St. Louis Cardinals coronavirus problem didn’t come from a casino


Did the St. Louis Cardinals put their season at risk by visiting a casino? That’s what many in the baseball community are trying to figure out, and thanks to strict safety guidelines at a Milwaulkee area casino, it appears we have the answer.

The controversy started because Jerry Hairston Jr., put out speculation on Twitter that the Miami Marlins had gotten sick by going to the club, and the Cardinals had contracted Covid-19 by visiting a casino.

Online pundits and journalists quickly denounced the comment, noting it didn’t have a lick of evidence, but that didn’t put out the fire that Hairston had started.

st-lous-cardinals-coronavirus-problem-didnt-come-from-a-casinoThat’s where the St. Louis Dispatch comes in. The outlet checked in with Milwaulkee’s Potawatomi Hotel & Casino, the location players would have most likely visited, and asked a spokesperson if there were any evidence Cardinals players had been to there.

As the casino is currently only accepting members through reservation, or if they have an existing membership, the spokesperson quickly reviewed all visitors who went there on the day in question and determined no Cardinals were part of the group.

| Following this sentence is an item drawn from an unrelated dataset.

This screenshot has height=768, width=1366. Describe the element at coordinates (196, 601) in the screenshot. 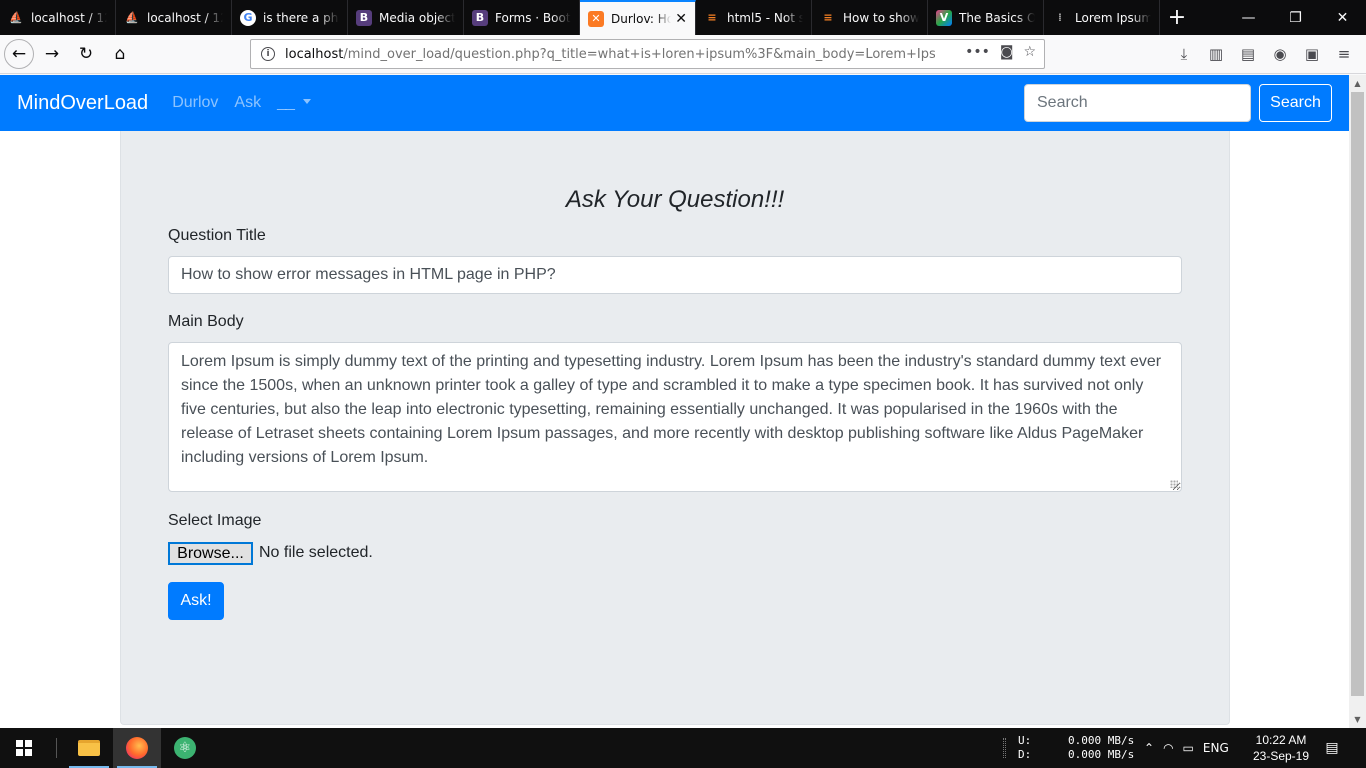

I see `ask-submit-button: Ask!` at that location.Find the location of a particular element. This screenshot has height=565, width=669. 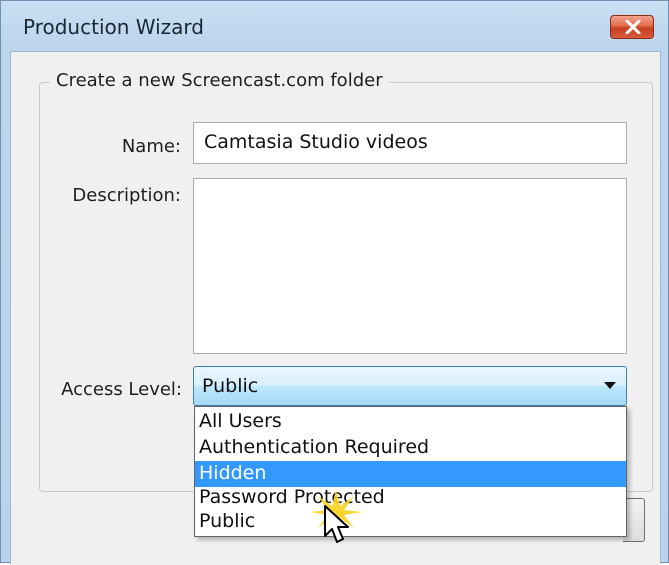

name-field: Camtasia Studio videos is located at coordinates (410, 143).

The Cardinals also deny that any member of the team has been proven to have gone to the casino. “I have no factual reason to believe that is true and I have not seen any proof of that,” said John Mozeliak, president of baseball operations, when asked directly by the Post-Dispatch about the casino report.

It’s not clear at this point where the Cardinals could have contracted the virus. Mozeliak admitted that players were not “locked in their rooms” until positive tests were found, and players had been out golfing and some to a Nelly concert, but that all precautions were taken.

Manager Mike Shildt said he believes someone got the virus while the team was still in St. Louis, likely from an outside source, and the multiple positive tests were a result of the team traveling together to Milwaulkee and Minneapolis. “I think reports to that are pretty irresponsible, quite honestly,” he said. “The fact of the matter is somebody got it, asymptomatic, brought it into the clubhouse.”

Although players visiting the casino is always going to be a cause for controversy, at least in this case, all evidence points to the event never happening, and the casino could have possibly been the safest place for them to visit.